Hydrogel shows no significantly different n values for treatments in soil and sand, but values of n < 0.45 indicate a lower rate for water infiltration into the hydrogel than the rate at which its polymeric chains can relax. This phenomenon has been attributed to the high content of calcium carbonate in the hydrogel’s structure; even so, the process remains Fickian -such behavior is called “Less Fickian” [19,20].
3.2. Evaluation of the hydrogel in greenhouse conditions
Fig. 4 shows the control (left), diammonium phosphate-treated (center) and hydrogel-treated (right) samples used in the greenhouse tests; it is evident that plants in the right-hand side column are taller and display broader leaves.
Table 5 shows the aver age heights of the hydrogel-treated plants and the diammonium phosphate-treated plants; p > 0.05 suggests there are no significant differences in the treatments. However, both treatments are significantly different from the control group. The mass of the plants grown in hydrogel-fertilized soil was larger than that of diammonium phosphate-fertilized plants; these findings show the positive effects of hydrogel-fertilized soil on the bioindicator. The results shown confirm that nitrogen fertilizers can be optimized, averaging lower production costs and reducing environmental impact produced by traditional fertilization processes [21].
3.3. Analysis of the morphological changes in the Hydrogel
Hydrogel produced the largest release of NH4 +. When hydrogel interacts with solid fractions in soil (organic and inorganic) it releases NH4 +, but the rate at which that release takes place is dependent on the degradation of the cellulose matrix. Degradation was verified on day 60 using scanning electron microscopy (SEM).
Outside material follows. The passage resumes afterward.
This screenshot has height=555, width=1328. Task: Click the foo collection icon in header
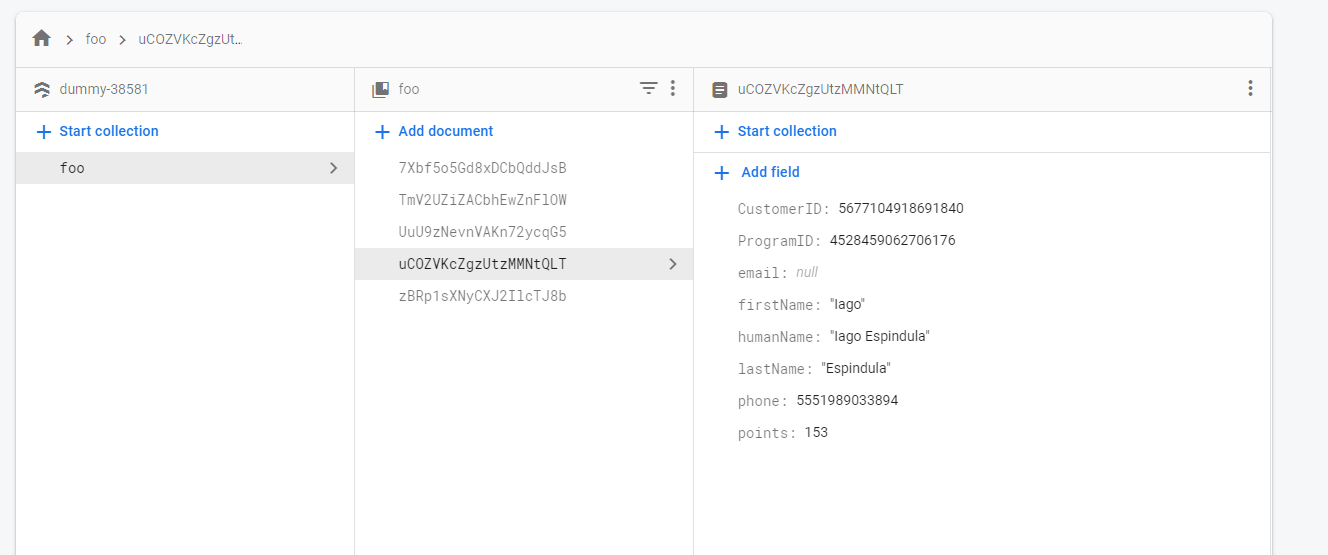(381, 89)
Fig. 5b shows the presence of a microorganism growing on the surface of the hydrogel; given the characteristics of the material, microorganisms can exhibit cellular activity and contribute to its degradation.
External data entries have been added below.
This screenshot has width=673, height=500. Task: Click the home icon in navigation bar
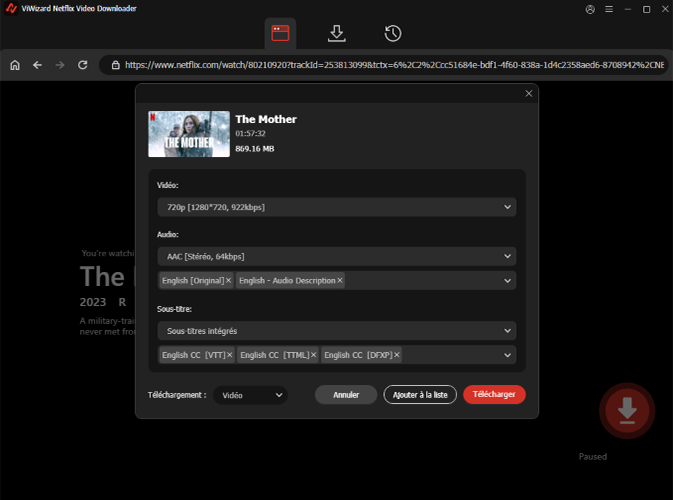click(15, 65)
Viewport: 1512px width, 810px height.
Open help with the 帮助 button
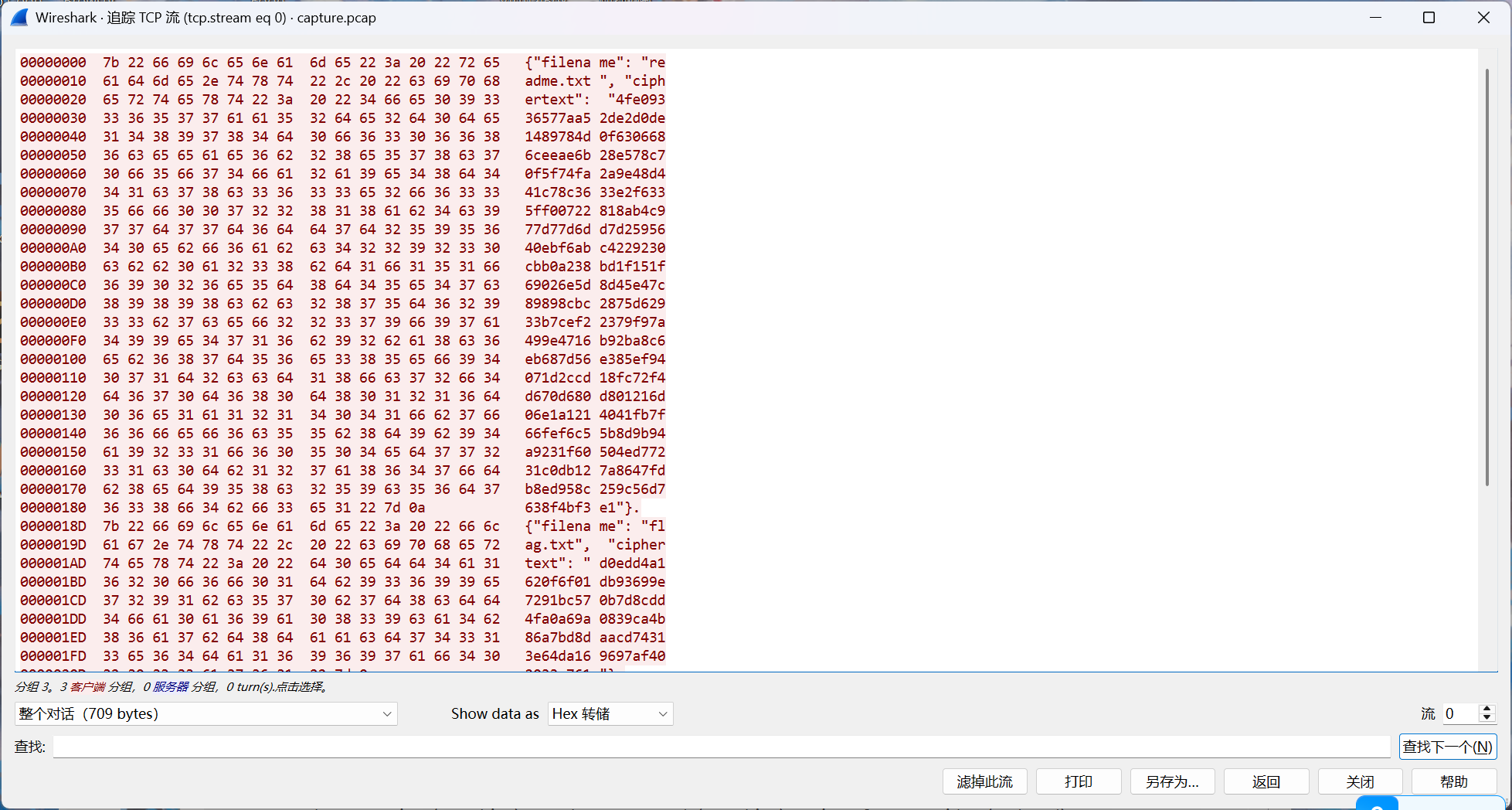tap(1453, 781)
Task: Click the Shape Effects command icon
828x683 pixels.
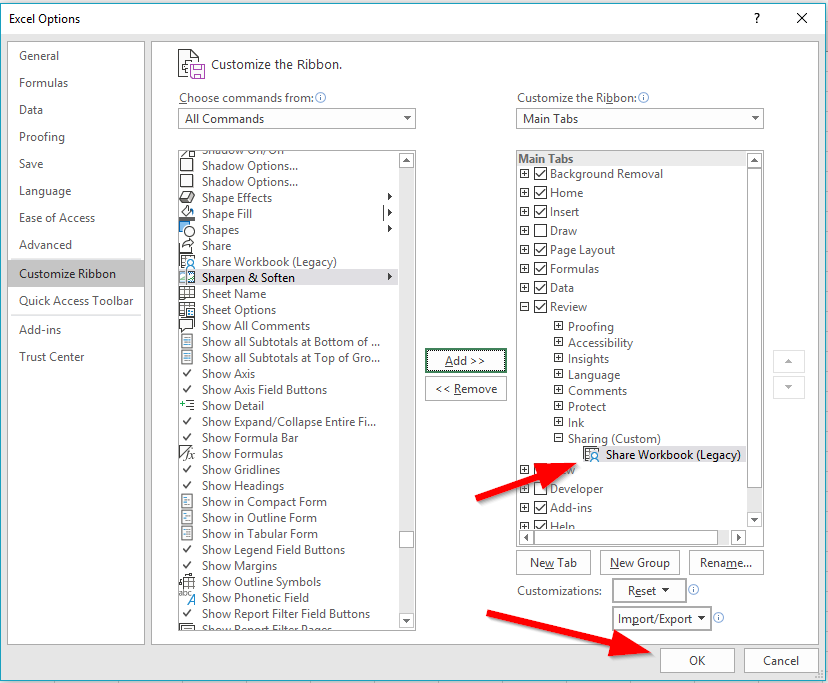Action: click(x=188, y=197)
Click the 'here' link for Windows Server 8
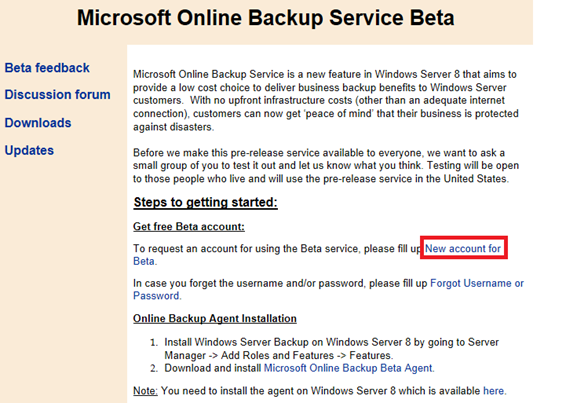This screenshot has width=566, height=403. (493, 391)
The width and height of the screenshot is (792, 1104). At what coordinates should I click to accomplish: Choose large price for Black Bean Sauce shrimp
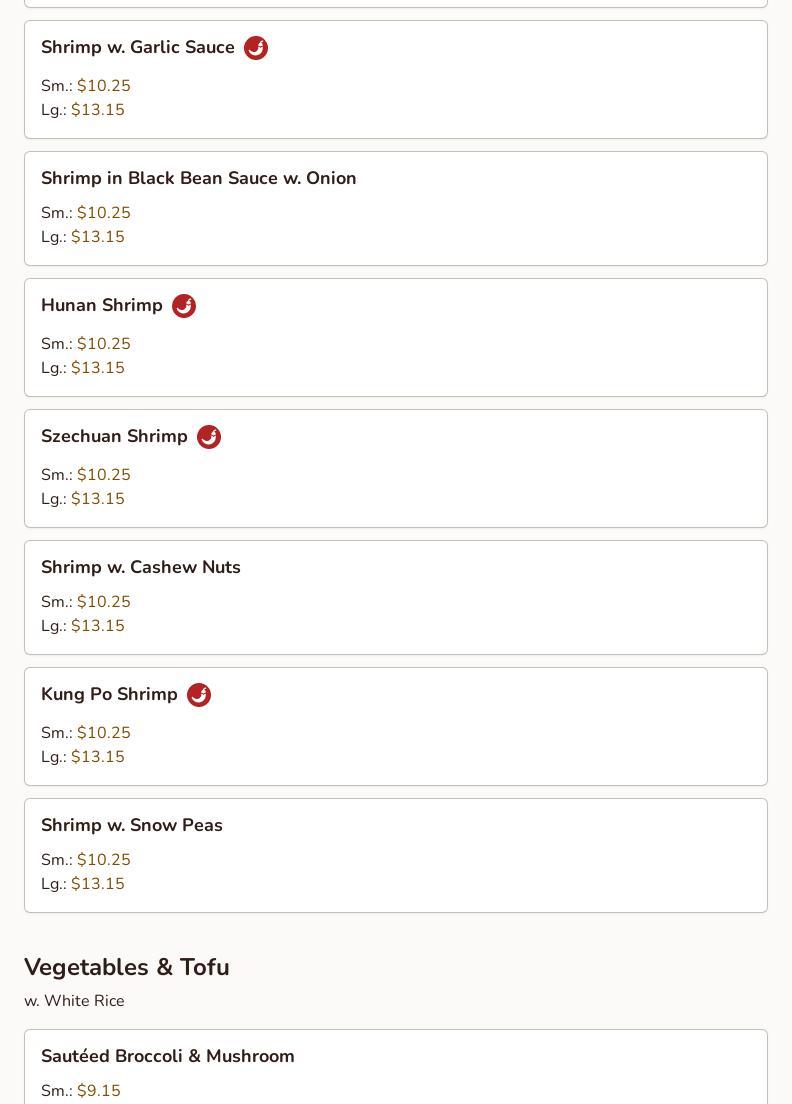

Fig. 6 shows a filamentous fungus with cylindrical hyphae, spherical structures, ascomata (flask-like, some already broken due to the release of ascospores to the media) and conical-shaped porous hyphae (characteristic of the ascomycota) [22].
3.4. Microbiological characterization of the soil isolates
After 60 days, we isolated (in 4 % Glucose Sabouraud agar) from hydrogel-fertilized soil, a fungus with the same characteristics as those found on the hydrogel’s surface. None of the tests performed revealed the presence of enterobacteria or E. coli (both regulated by Colombian legislation and the National Health Institute).
On the sixth day of isolation (Fig. 7a), an unlimited number of white cottony colonies was discovered throughout the Petri dish, all of which exhibited radial growth. On the backside of the plate, a diffused brown shade appeared (Fig. 7b). After ten days of isolation (Fig. 7c) the cottony colonies, once white, turned purplish, and then covered the entire agar, adhering to the walls. Meanwhile, the brown shade on the back of the plate turned pink (Fig. 7d).
Fig. 8 shows images (at 40x) of the culture plates in lactophenol blue. On the images we observe the fungus’ mycelium, composed of thin septate hyaline hyphae (Fig. 8a), lateral phialides (Fig. 8b), oval and ellipsoidal microconidia and ascospores (Figs. 8c and 8d) [22]. The macroscopic and microscopic taxonomic characters identified in the fungal isolate match those of Fusarium spp.
4. Conclusions
NH4 + release data adjusts well to the Korsmeyer-Peppas empirical model, suggesting a Fickian diffusion mechanism.
A controlled-release system was manufactured to improve nutrition in plants (especially Zea mays). Increased height and biomass in the plants indicate a substantial contribution of NH4 +; this makes the hydrogel a compelling alternative to traditional chemical fertilization processes. It is, however necessary, to adjust first the conditions that facilitate the application of this technology to different types of plants and soils.